>>>

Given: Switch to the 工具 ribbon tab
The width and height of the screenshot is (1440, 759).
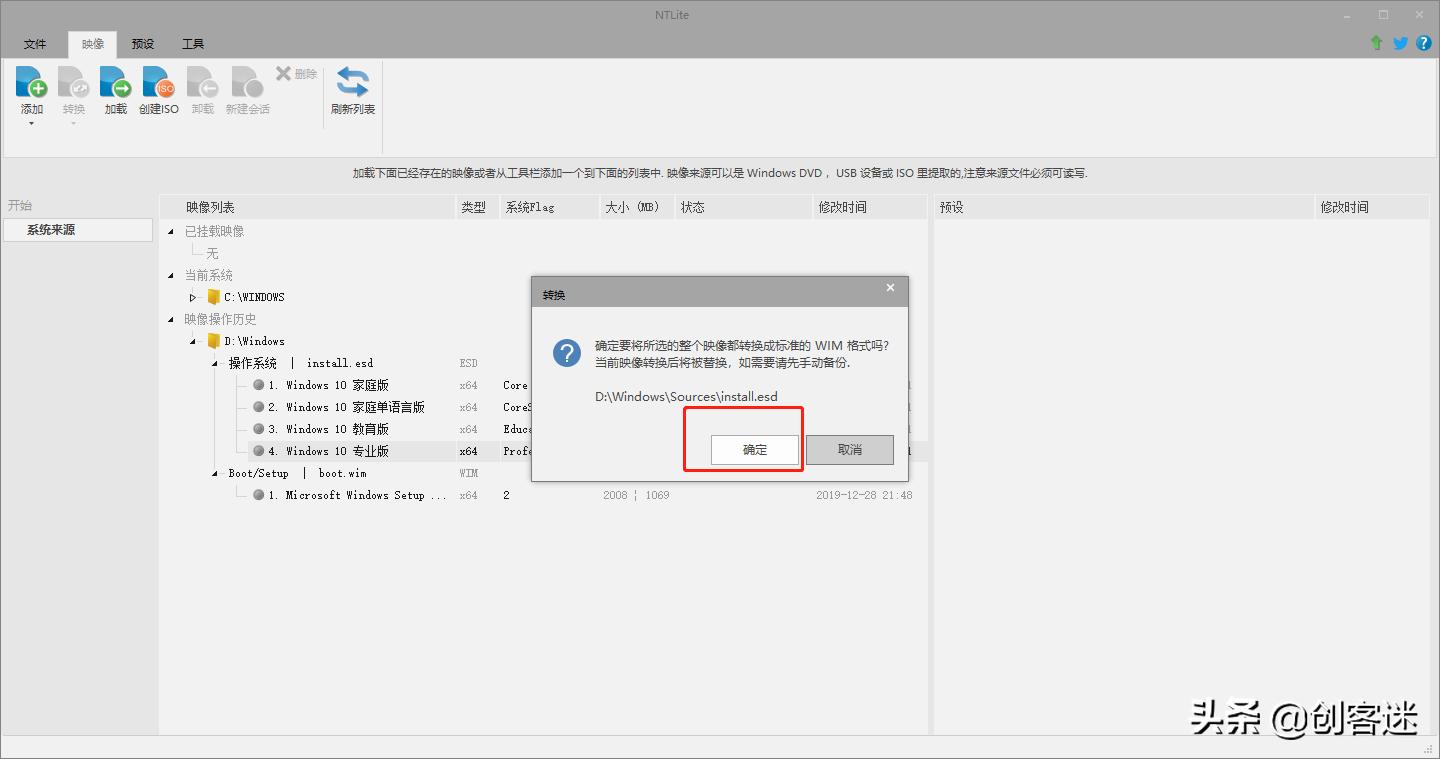Looking at the screenshot, I should 192,44.
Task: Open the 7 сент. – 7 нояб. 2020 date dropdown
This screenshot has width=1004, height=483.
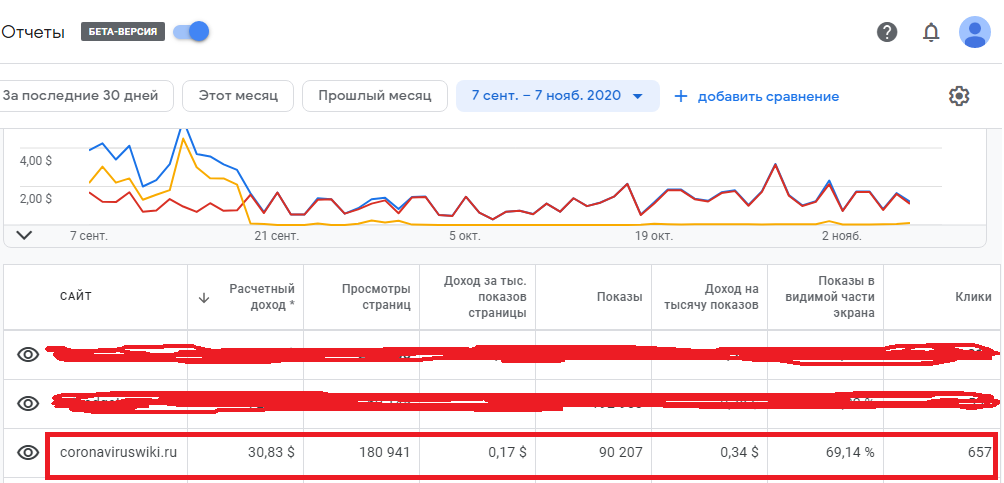Action: tap(557, 96)
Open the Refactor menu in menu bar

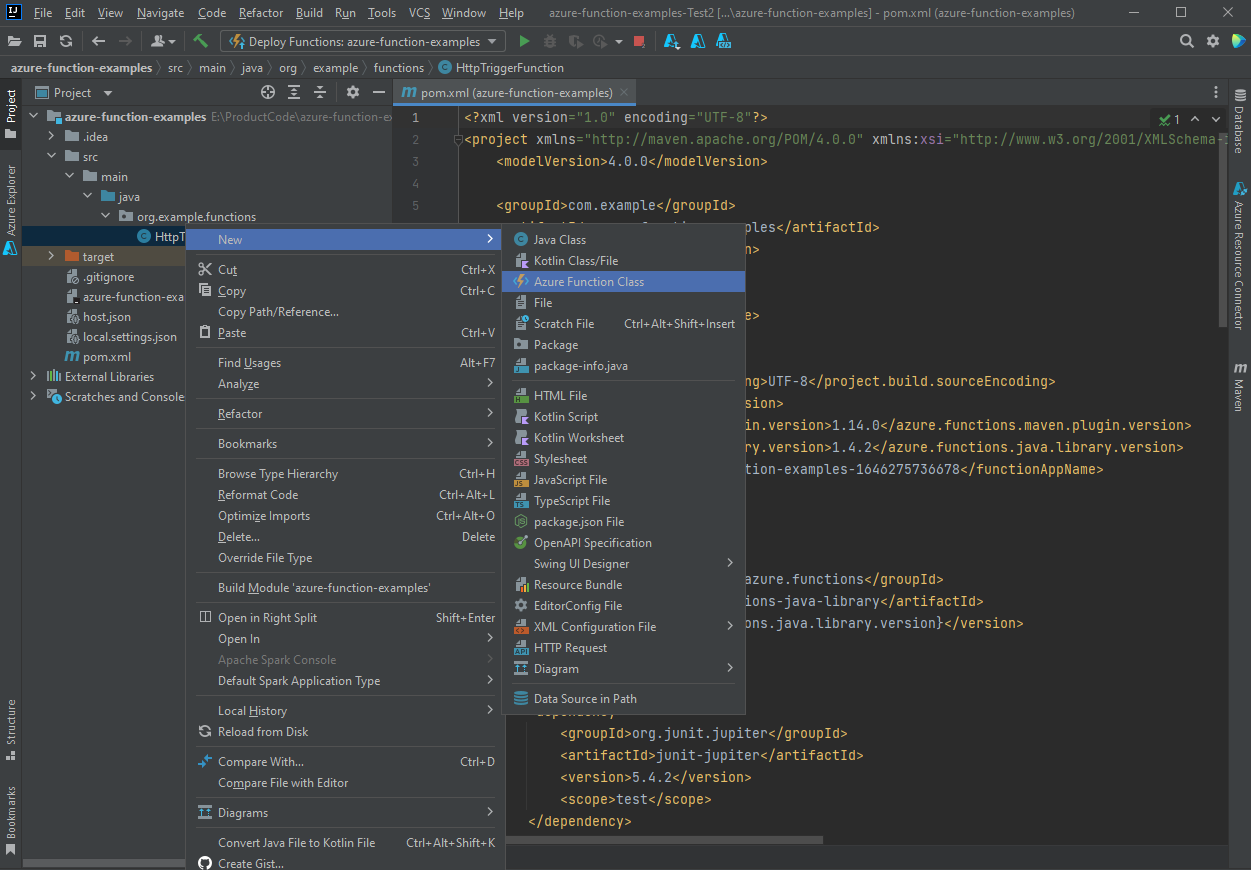[x=260, y=13]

<<<

[WORK TO BE COMPLETED] Omitting the pictures, copy each record above exactly as it stands.

[OUTPUT OF THE EXERCISE]
Given: Switch to the 工具 ribbon tab
The width and height of the screenshot is (1440, 759).
Looking at the screenshot, I should 192,44.
Task: Open the 7 сент. – 7 нояб. 2020 date dropdown
This screenshot has width=1004, height=483.
Action: tap(557, 96)
Open the Refactor menu in menu bar

[x=260, y=13]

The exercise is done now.